Required action
What you return should be the lines of the data containing "agent", each in full.
### Data supplied ###
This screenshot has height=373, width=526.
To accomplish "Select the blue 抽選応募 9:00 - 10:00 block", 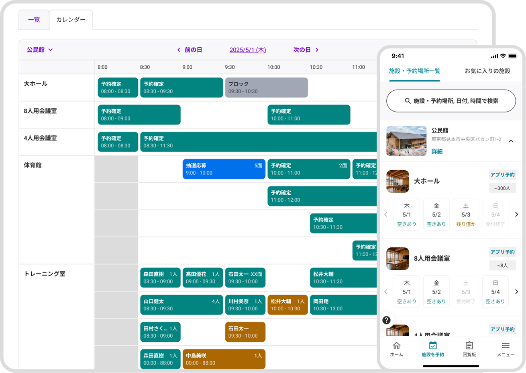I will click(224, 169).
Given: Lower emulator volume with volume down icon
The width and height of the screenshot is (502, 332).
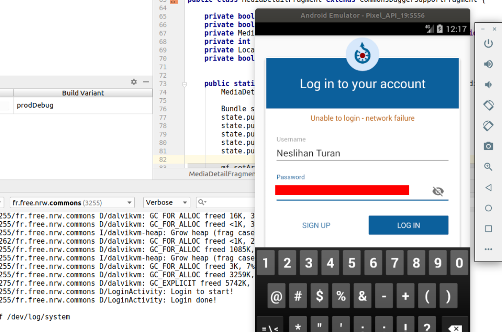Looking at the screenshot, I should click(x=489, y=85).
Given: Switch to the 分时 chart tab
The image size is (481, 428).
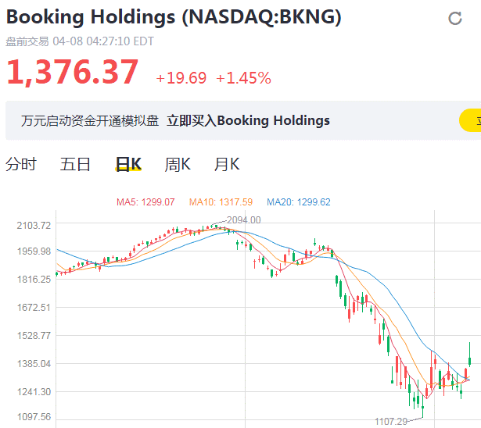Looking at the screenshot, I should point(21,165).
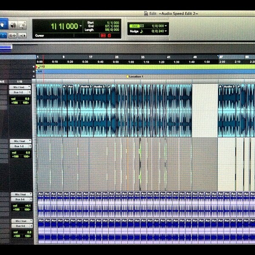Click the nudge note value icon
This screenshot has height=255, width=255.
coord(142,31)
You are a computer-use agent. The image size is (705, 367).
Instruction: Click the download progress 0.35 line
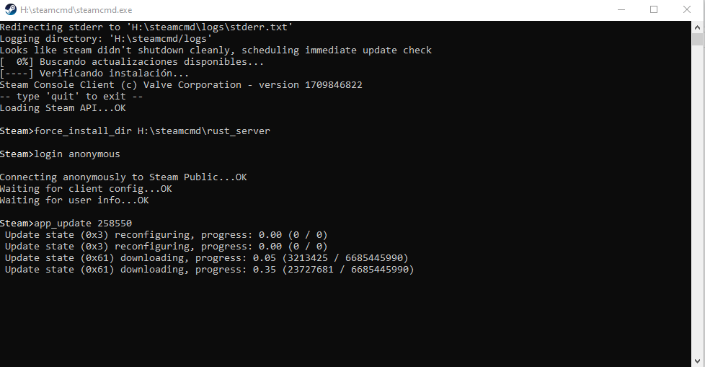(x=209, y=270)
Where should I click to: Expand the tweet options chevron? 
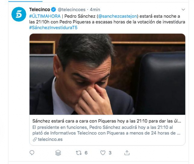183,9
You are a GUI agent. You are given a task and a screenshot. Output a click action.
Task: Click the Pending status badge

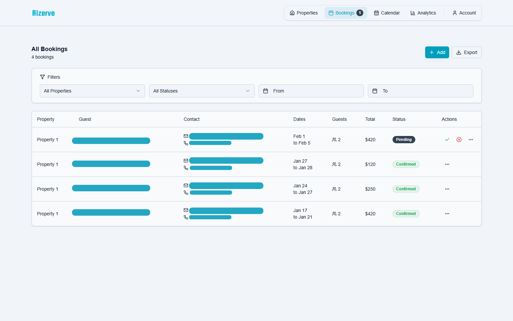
###
Result for this exercise
You are a computer-use agent. The image size is (705, 367).
You are a GUI agent. You are given a task and a screenshot. Output a click action.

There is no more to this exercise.